For now, I don't see me getting one anytime in the near future..but someday, before I'm old and wrinkly. For everyone who's been brave enough to get a tattoo, kudos.

Tuesday, November 10, 2009

Silent laughter and good moods

5:45 am.

5:45 am was the first thing I looked at this morning. I have to leave my house at 5:50 am to drive to the regent mall, where I am picked up by my carpool at 6.

5:45 am.

Who made it to the carpool on time? I made it to the carpool on time.

Sporting the clothes thrown nearest to my bed, a bag of toiletries and a trusty headband of course. Today has actually turned out to be a good day. You gotta love a good day. I think it's all about your mood: today, even though I look like I'm ready for Day of Beauty, I feel really uninhibited. Just talking to everyone, being extra outgoing, chatting up the lunchroom, taking phone calls and constantly fighting down fits of silent laughter...it's all good.

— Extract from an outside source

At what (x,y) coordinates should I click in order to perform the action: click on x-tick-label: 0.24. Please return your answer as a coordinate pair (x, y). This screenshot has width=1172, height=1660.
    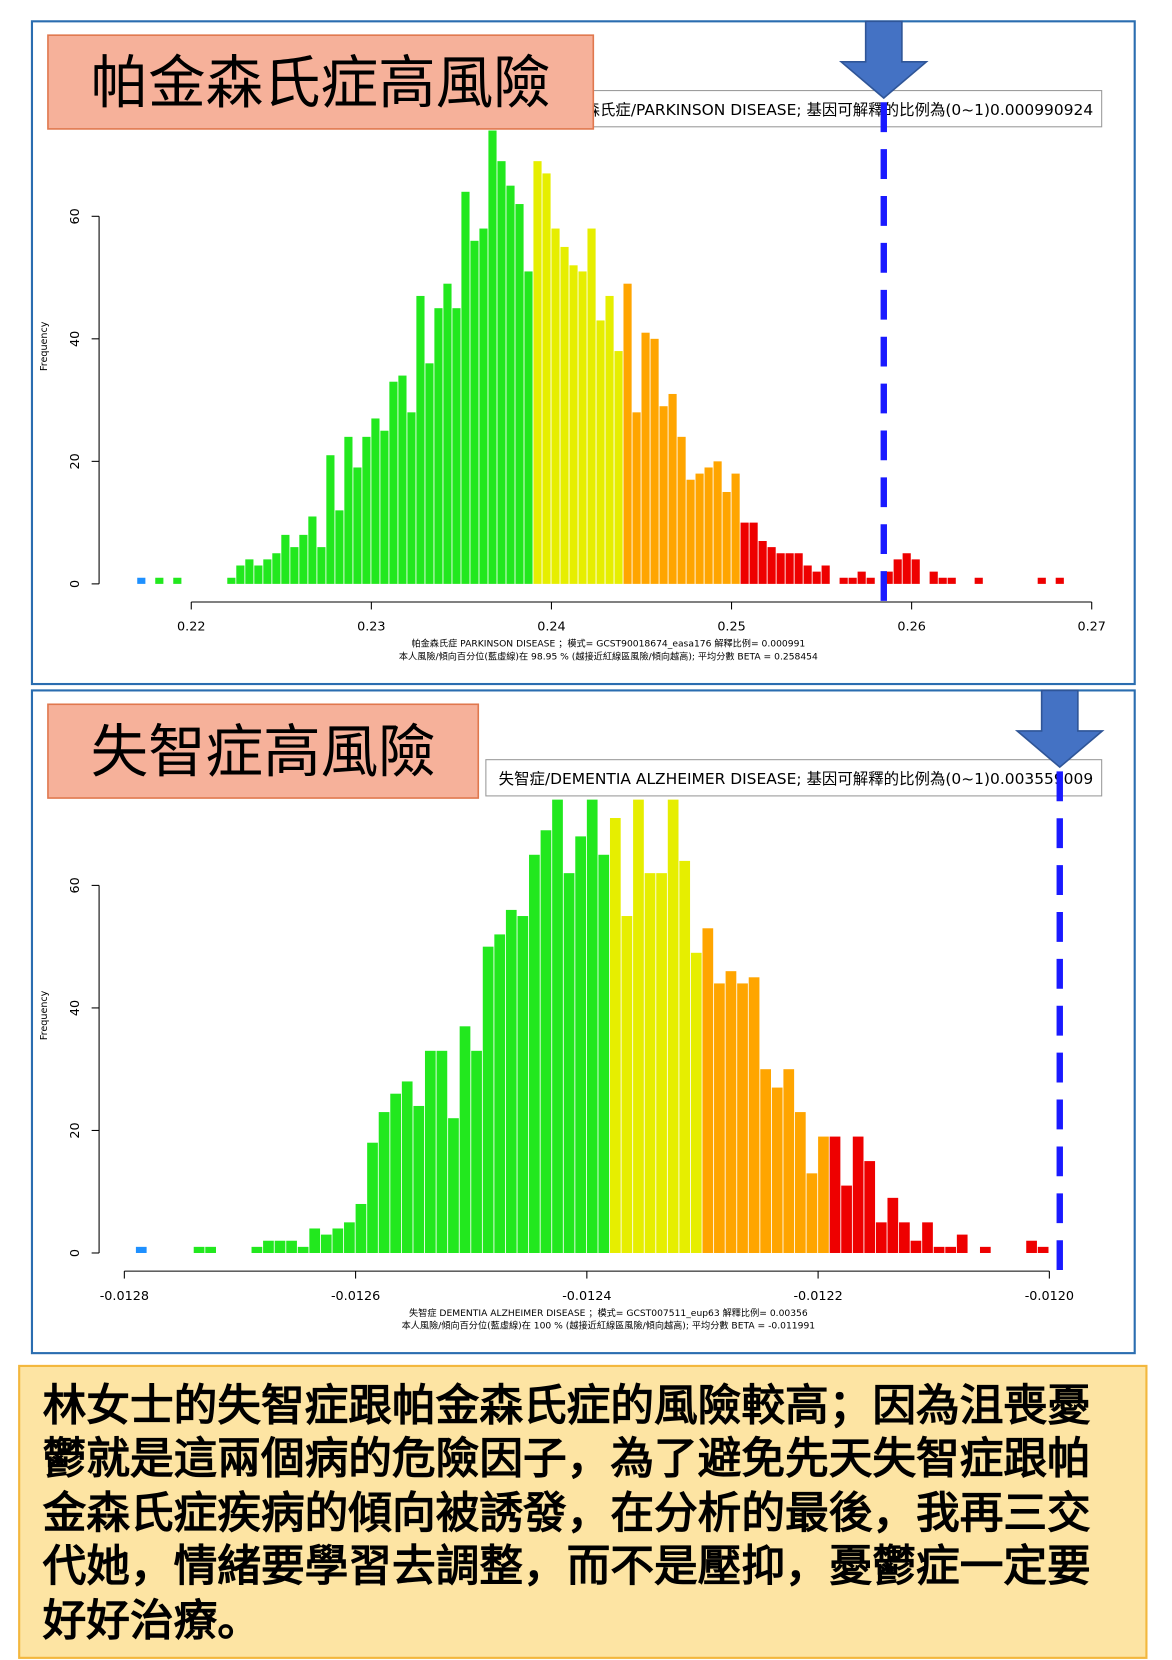
    Looking at the image, I should click on (551, 628).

Everyday I come to work, I'm really concentrating on whether I look good or not, because heaven forbid I wouldn't want to not have makeup on and be talking to my work crush. But what is the point of that?

There is none, other than that I have been possessed by this overpowering desire that subconsciously happens to every girl when you like someone. Guess I needed a 5-minute deadline to snap me out of it.